**Excerpt to read:**
————

Elmer Carl Nelson (June 1, 1900 – March 31, 1975) was an American political figure who served as the chairman of the Massachusetts Republican State Committee from 1953 to 1956, a delegate to the 1956 Republican National Convention from Massachusetts, and the Republican nominee for Lieutenant Governor of Massachusetts in 1958. He was a resident of Mendon, Massachusetts.

Early life
Nelson was born on June 1, 1900 in Woonsocket, Rhode Island. He graduated from Milford High School in Milford, Massachusetts. During his senior year he enlisted in the United States Army. He served in the 26th Division, 101st Engineer Battalion during World War I. In 1929 he opened a Buick dealership in Milford.

————

**Exercise description:**
Continue the biography of Elmer Carl Nelson from the point where it stops.

**Records shown:**
————

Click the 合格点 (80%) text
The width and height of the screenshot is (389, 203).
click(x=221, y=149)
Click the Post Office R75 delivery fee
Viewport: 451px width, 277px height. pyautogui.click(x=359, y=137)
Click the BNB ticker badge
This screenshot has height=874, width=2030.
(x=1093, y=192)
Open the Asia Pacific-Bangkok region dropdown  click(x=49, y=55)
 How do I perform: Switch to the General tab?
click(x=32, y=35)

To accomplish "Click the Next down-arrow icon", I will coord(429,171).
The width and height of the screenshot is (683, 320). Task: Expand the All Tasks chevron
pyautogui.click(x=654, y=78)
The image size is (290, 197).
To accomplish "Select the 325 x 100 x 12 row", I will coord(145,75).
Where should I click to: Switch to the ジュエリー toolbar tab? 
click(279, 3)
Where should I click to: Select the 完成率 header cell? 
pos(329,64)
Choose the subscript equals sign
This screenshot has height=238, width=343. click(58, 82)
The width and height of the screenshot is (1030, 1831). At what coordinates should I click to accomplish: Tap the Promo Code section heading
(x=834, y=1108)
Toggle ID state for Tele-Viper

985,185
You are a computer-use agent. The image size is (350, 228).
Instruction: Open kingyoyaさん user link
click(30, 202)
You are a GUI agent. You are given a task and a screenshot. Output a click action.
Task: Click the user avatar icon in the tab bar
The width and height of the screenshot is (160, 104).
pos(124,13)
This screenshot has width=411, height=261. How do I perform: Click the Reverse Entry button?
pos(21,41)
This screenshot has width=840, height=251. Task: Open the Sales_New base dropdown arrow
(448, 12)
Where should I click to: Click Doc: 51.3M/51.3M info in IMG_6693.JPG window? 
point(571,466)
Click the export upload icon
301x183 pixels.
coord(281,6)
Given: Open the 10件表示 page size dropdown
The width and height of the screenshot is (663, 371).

————

**Written answer:**
Political career
Nelson represented the 8th Worcester District in the Massachusetts House of Representatives from 1933 to 1937. He served as vice chairman of the Special Commission on Taxation. He managed Leverett Saltonstall's successful 1938 gubernatorial campaign. He then served as volunteer aide to Saltonstall and was seen as the Governor's patronage chief. From 1939 to 1942, Nelson was a state racing commissioner. During World War II he was a captain in the United States Army.

Nelson managed Christian Herter's 1952 gubernatorial campaign and in 1953, with Herter's support, was elected chairman of the Massachusetts Republican Party. He was given a $12,000-a-year salary, becoming the party's first paid chairman. In 1956, the party's presumptive gubernatorial nominee, Sumner G. Whittier demanded Nelson's resignation, which he refused. He was defeated for reelection by Ralph H. Bonnell at that year's party convention. In 1958, Nelson was the Republican nominee for Lieutenant Governor. He lost to Democrat Robert F. Murphy 60% to 39%. Nelson led his third successful gubernatorial campaign when he managed John Volpe's 1964 campaign.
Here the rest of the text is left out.